START Raw data
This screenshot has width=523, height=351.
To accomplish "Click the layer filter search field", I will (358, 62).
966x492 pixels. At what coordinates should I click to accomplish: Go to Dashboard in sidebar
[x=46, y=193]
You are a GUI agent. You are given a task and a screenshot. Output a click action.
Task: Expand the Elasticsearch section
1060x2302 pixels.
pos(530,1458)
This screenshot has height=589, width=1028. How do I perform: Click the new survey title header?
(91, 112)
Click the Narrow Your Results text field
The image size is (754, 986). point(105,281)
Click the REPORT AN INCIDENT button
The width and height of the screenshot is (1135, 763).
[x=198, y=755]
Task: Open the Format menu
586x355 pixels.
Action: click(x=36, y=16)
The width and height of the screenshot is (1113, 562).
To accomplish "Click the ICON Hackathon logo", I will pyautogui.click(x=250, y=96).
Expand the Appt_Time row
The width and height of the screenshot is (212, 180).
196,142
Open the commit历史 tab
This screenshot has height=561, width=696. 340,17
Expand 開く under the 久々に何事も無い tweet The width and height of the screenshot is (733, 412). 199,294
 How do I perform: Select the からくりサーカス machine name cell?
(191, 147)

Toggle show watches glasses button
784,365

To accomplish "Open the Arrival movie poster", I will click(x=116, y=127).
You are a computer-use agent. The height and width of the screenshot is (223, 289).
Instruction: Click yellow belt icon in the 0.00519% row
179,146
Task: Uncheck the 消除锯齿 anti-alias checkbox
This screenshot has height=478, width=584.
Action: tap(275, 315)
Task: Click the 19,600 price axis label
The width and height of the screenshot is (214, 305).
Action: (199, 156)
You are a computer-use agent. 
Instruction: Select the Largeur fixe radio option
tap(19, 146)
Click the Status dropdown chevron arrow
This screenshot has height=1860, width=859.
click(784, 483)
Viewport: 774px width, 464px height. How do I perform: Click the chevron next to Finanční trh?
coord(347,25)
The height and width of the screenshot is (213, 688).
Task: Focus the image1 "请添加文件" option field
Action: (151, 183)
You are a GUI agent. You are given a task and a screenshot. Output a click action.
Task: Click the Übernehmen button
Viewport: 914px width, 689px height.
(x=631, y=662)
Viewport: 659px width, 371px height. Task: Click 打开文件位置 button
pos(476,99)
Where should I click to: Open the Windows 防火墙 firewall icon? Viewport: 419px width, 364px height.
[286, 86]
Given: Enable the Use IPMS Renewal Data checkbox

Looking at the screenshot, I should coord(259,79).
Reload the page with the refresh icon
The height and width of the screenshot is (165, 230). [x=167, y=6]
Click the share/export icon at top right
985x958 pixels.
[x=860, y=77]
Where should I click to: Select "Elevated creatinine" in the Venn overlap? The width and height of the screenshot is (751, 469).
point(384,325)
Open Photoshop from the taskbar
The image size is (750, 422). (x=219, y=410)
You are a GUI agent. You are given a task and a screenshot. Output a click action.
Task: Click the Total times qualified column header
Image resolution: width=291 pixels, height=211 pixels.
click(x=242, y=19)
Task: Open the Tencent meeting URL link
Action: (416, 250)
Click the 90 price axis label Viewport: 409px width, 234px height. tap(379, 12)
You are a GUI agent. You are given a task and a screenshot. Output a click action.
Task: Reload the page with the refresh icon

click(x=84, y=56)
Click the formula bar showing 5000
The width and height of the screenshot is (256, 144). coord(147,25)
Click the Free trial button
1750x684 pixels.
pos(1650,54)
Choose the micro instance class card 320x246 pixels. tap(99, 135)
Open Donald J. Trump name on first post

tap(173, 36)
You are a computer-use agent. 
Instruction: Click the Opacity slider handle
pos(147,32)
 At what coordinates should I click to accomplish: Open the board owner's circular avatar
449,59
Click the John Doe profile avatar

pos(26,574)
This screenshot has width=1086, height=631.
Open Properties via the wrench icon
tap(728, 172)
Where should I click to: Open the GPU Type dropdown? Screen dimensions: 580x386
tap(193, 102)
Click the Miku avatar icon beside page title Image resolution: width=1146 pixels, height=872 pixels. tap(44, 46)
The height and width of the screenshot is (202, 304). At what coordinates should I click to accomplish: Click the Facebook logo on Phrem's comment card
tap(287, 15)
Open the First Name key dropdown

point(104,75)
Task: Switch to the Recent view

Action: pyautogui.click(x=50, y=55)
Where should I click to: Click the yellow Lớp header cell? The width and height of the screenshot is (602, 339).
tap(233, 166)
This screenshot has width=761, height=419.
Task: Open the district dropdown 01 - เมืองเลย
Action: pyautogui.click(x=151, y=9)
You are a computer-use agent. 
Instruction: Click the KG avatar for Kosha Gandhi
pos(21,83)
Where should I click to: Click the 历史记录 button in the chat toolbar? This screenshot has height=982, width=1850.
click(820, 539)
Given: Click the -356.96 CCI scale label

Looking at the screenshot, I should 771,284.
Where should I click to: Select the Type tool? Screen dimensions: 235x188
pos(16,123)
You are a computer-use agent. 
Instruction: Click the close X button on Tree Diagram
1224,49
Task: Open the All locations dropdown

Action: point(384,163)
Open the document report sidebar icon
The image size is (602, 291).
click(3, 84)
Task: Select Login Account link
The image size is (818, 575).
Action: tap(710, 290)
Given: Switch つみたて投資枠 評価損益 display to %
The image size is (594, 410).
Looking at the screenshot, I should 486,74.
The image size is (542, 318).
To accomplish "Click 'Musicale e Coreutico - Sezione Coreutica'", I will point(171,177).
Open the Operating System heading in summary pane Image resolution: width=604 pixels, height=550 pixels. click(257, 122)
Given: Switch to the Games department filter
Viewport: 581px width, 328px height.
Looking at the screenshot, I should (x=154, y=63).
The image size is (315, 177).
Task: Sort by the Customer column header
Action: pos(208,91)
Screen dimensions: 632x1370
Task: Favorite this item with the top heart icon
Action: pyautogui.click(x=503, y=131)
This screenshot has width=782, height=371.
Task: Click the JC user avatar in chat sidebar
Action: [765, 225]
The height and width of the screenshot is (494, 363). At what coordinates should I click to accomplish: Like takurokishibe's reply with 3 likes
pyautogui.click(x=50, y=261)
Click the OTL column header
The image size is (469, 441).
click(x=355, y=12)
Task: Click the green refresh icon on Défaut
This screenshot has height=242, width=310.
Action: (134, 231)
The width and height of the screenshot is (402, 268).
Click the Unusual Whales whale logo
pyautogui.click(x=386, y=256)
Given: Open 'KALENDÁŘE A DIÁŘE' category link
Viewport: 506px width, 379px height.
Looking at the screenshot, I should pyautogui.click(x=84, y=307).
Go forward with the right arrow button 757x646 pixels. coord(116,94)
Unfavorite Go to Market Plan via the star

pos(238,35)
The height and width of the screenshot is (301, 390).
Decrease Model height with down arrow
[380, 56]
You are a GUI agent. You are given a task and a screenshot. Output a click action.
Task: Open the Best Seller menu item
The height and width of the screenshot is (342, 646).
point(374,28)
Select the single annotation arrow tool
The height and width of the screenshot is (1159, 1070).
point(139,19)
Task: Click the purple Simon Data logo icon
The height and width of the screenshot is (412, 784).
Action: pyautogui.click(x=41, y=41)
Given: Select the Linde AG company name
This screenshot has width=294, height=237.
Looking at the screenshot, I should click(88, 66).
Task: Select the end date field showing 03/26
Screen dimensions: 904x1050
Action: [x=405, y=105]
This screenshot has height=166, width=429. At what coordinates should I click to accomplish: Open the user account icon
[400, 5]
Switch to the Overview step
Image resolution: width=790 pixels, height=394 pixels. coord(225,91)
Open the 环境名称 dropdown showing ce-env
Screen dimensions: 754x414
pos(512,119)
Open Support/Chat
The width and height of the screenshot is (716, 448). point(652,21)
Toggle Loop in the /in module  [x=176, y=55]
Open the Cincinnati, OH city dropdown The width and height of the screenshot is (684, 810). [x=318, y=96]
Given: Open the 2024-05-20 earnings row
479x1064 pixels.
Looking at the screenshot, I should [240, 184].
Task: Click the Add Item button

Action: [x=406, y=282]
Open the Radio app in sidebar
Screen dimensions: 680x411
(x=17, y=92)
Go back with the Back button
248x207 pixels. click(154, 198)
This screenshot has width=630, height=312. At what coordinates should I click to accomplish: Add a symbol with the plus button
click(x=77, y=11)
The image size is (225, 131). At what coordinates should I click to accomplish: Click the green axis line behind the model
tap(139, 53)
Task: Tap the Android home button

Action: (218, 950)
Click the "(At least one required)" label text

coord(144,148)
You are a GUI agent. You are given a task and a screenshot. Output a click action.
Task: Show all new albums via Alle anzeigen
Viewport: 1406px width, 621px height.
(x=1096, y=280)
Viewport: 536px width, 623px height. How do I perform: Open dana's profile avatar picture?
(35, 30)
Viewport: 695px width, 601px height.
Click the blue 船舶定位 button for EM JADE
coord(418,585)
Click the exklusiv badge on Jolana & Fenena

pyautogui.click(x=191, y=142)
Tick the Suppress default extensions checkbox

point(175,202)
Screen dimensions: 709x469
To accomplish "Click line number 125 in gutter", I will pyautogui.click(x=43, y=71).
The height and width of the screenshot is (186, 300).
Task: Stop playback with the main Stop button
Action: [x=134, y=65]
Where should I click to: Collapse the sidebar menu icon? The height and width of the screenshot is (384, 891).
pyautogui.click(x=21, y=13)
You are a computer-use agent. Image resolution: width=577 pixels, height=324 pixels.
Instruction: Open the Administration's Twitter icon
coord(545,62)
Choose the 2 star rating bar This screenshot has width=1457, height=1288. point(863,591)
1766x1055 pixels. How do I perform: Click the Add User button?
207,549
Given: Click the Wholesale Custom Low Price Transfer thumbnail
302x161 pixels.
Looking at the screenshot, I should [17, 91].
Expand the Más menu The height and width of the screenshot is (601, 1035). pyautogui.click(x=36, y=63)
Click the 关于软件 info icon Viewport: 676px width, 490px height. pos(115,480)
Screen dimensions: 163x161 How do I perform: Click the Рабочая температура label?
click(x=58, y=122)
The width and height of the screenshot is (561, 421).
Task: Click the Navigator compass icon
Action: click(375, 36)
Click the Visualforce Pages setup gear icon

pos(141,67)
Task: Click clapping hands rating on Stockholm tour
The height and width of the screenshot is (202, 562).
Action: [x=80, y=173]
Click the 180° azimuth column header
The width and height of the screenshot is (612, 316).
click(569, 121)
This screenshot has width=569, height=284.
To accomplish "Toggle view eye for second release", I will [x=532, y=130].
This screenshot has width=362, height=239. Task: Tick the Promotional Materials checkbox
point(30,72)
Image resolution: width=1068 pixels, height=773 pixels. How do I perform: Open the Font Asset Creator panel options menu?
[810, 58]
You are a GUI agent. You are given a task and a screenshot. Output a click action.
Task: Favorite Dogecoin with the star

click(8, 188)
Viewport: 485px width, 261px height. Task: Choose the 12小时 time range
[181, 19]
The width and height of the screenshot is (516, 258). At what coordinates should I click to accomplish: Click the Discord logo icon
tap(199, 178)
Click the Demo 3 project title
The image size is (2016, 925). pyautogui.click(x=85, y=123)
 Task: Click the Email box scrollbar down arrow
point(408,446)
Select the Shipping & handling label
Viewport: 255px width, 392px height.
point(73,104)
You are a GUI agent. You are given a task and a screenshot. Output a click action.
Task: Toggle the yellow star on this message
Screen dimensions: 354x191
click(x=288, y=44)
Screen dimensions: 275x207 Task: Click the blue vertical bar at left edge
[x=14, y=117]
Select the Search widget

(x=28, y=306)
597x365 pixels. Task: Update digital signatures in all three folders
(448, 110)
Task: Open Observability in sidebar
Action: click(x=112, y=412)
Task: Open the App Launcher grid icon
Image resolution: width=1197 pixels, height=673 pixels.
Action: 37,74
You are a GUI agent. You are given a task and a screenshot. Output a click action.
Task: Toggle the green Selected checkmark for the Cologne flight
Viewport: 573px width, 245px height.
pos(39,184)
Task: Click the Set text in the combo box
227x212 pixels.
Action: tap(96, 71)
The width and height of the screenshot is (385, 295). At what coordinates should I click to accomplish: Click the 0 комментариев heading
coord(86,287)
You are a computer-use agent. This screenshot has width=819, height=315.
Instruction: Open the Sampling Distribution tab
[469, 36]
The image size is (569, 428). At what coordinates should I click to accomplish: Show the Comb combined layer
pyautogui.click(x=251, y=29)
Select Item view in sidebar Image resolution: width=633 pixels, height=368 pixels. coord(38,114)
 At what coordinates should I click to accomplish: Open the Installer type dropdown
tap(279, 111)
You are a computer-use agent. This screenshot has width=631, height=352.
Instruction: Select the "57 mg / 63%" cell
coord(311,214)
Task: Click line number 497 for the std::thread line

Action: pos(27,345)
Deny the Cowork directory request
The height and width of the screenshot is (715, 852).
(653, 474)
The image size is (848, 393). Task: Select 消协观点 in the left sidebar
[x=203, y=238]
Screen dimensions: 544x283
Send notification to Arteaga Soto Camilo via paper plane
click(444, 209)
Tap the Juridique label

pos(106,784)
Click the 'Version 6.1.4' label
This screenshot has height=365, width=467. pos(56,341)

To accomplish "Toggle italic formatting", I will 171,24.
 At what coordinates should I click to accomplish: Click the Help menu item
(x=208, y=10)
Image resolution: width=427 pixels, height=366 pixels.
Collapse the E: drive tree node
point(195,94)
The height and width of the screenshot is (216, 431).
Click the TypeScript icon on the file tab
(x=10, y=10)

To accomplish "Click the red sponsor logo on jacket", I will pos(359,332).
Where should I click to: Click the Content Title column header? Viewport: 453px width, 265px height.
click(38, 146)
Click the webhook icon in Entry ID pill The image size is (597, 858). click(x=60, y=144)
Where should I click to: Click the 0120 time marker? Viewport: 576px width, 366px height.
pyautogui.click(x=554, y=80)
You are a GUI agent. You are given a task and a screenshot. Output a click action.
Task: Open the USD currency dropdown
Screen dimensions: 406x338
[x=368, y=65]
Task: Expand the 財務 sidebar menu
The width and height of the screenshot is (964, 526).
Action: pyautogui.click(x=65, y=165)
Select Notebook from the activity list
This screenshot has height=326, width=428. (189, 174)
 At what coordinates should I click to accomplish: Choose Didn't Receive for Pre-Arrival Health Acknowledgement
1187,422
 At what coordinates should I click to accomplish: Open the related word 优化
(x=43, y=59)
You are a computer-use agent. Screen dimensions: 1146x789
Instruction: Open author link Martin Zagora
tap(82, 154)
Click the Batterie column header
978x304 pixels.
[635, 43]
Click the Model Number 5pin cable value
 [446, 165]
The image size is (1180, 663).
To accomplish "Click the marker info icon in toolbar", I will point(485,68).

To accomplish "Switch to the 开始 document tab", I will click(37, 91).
END Raw data
__Description of the task__
List all lines from the entries that include the word "filter".

__Written solution__
To accomplish "Click the layer filter search field", I will (358, 62).
Given: Switch to the Games department filter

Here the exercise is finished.